As we all gathered round the picnic tables the two other wives confessed to feeling ropey due to overdoing it at a party last night. Oh joy - my favourite conversation - other people's hangovers!

I was just feeling that warm glow of self satisfied smugness, when I realised that the party they were all at was hosted by mutual friends of ours (a couple who are always on our party list) and we hadn't been invited.

"Don't worry," said friend #1 reassuringly, "it wasn't a very big party. Not like their huge annual Christmas bash."

I should have remained silent at that point, but I confessed that we've never been invited to their 'huge annual Christmas bash' either.

Embarrassed silence. Shuffling of feet and changing of subject.

Now, had I been drinking, I would have just poured a large glass of wine at this point and forgotten about it. It might have bothered me again at about 3am when I'd get my usual dose of alcohol induced insomnia, but I'd be feeling too muggy headed and angsty about all sorts of stuff to think about it at all clearly.

As it was, sober, I sat there feeling embarrassed, sad, paranoid and cross.

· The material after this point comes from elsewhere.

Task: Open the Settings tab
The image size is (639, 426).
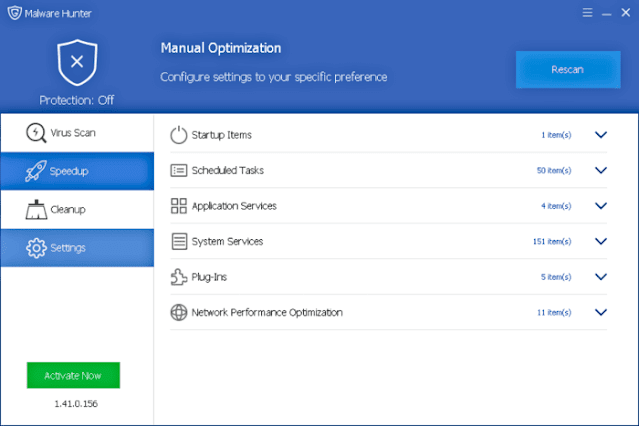Action: tap(77, 248)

I've had many moments over the last 98 days when I've felt like a teenager in a good way. Energetic. Enthusiastic. Optimistic. But today I had a terrible dose of teenage angst. All that 'does everyone hate me?' sort of stuff that I thought I'd left behind years ago.

It struck me that maybe all my social confidence has been totally false. I'd always rather prided myself in not caring too much about what other people think of me, but maybe all I'd done is to drown out all those feelings of inadequacy rather than deal with them.

I've read many people say that when we start drinking too much we stop maturing. We get emotionally stuck in an era pre alcohol. And there I was, a stupid, immature little girl feeling all self conscious and unloved.

And then it's so easy to think "oh bugger it. Everything's f****d up anyway, I may as well just crack open a bottle of wine and forget about it all."

But I won't. I'll just make a hot chocolate and go to bed early. After all, in the words of the indomitable Scarlett O'Hara, "tomorrow is another day." And it's day 99.